* [Text extract]:
══════════════════════════════

# Inner Cover Hole



## ericweller (Jan 10, 2013)

Greetings,
I am a total newbee that's building inner covers for my hives that are arriving in April and I am having issues cutting the hole. Does anyone have a stencil for the hole? I am cutting them with a jig saw and they are coming out lousy. How important is the size/shape of the hole? Does the location of the hole matter? It would seem to me that putting the hole right in the center would limit the amount of feed that can be put in the body since you can't cover the hole.
Thanks in advance for your advice!


----------



## RiodeLobo (Oct 11, 2010)

I just use a hole saw or drill, and cut 1 larger hole(2-3 inches) or 2 smaller holes (1 inch) in the center of the cover.


----------



## Ross (Apr 30, 2003)

The shape only matters if you want to use a commercial escape insert later.


----------



## BeeCurious (Aug 7, 2007)

My homemade inner covers have a 2 or 2 1/2" dia hole cut with a hole saw. 

Some make the hole large enough to fit a jar-feeder into in. 

The oblong opening was used with Porter bee escapes, which are not very popular these days.


----------



## mgolden (Oct 26, 2011)

══════════════════════════════

* [Source excerpt]:
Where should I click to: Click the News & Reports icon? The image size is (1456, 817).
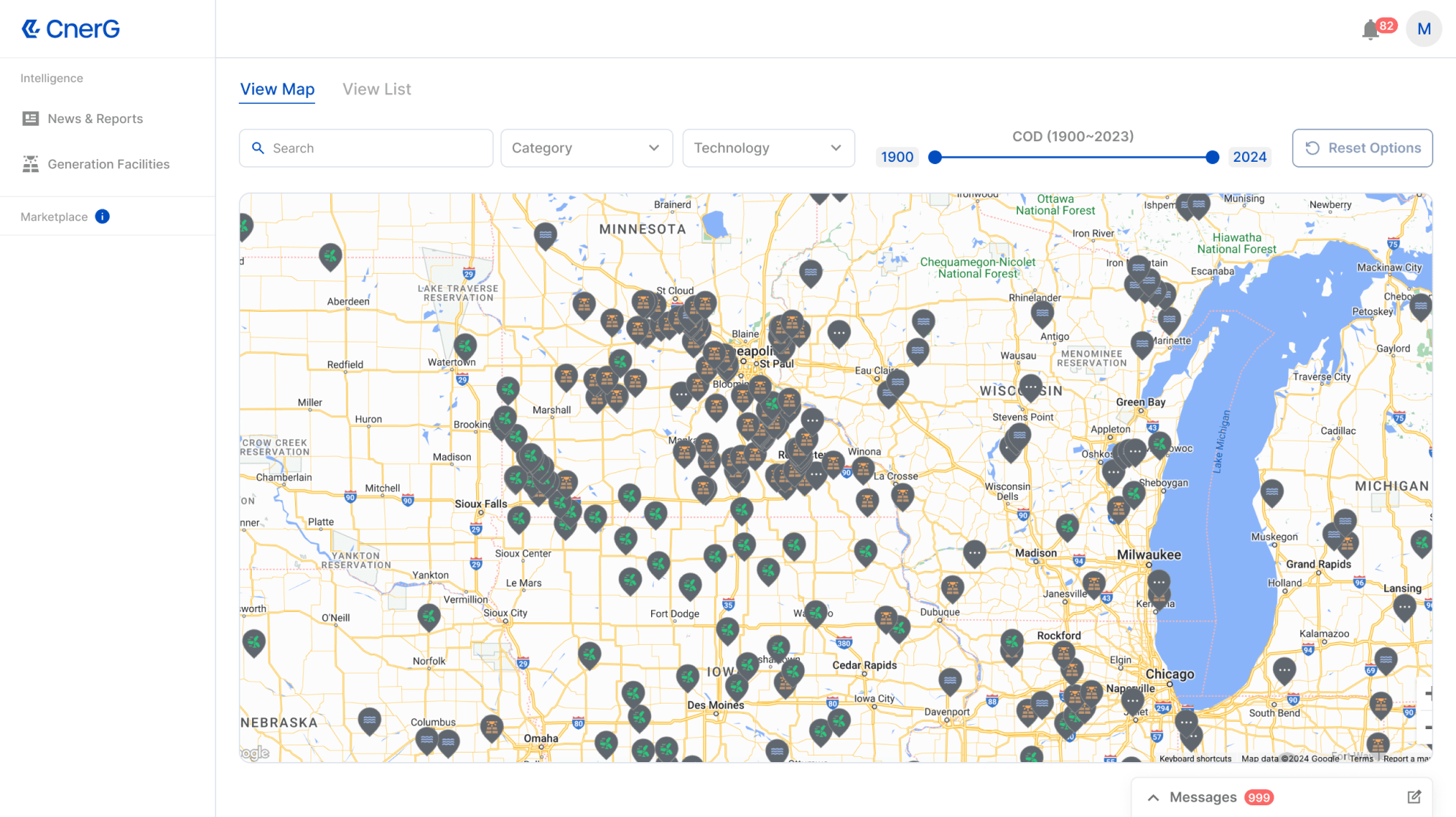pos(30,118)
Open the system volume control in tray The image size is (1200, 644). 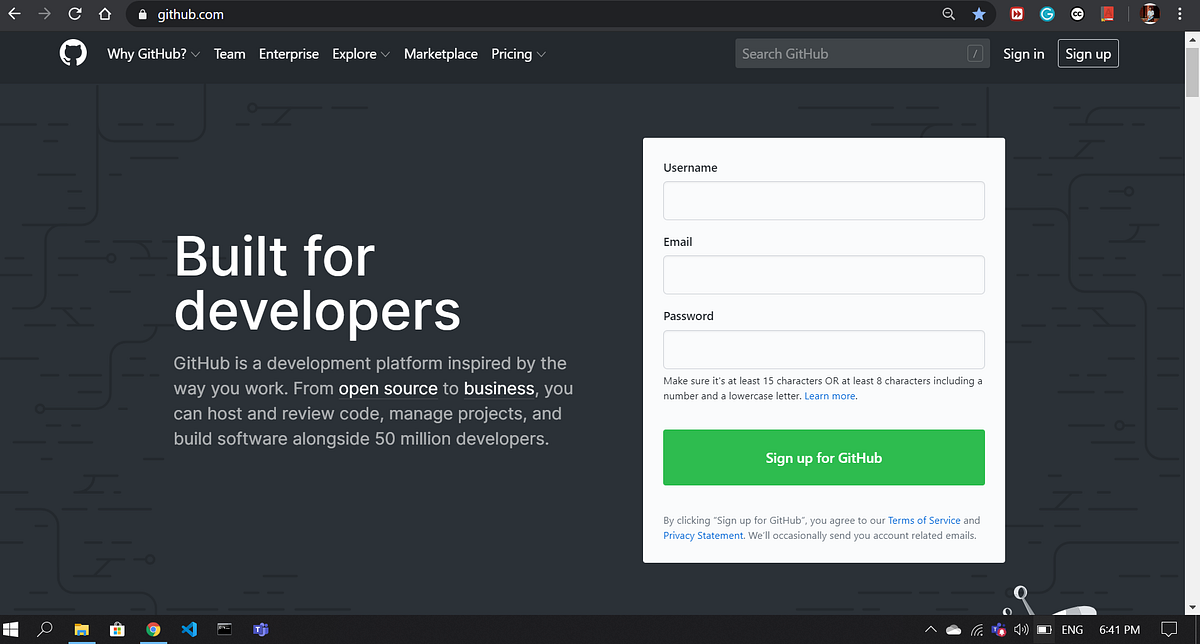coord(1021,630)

══════════════════════════════

* [Goals]:
1. Name every tool the inner cover hole thread mentions for cutting the hole.
2. Check each statement against the inner cover hole thread. Answer yes or no, and quote the words that decide it.
(a) RiodeLobo describes cutting two smaller holes of about 1 inch instead of one larger hole.
(b) BeeCurious says Porter bee escapes are widely used today.
(c) ericweller's hives are due to arrive in April.
3. In the inner cover hole thread, when does Ross say the shape of the hole matters?

* [The answers]:
1. jig saw, hole saw, drill

2.
(a) Yes: "or 2 smaller holes (1 inch)"
(b) No: "which are not very popular these days"
(c) Yes: "my hives that are arriving in April"

3. Only if you want to use a commercial escape insert later.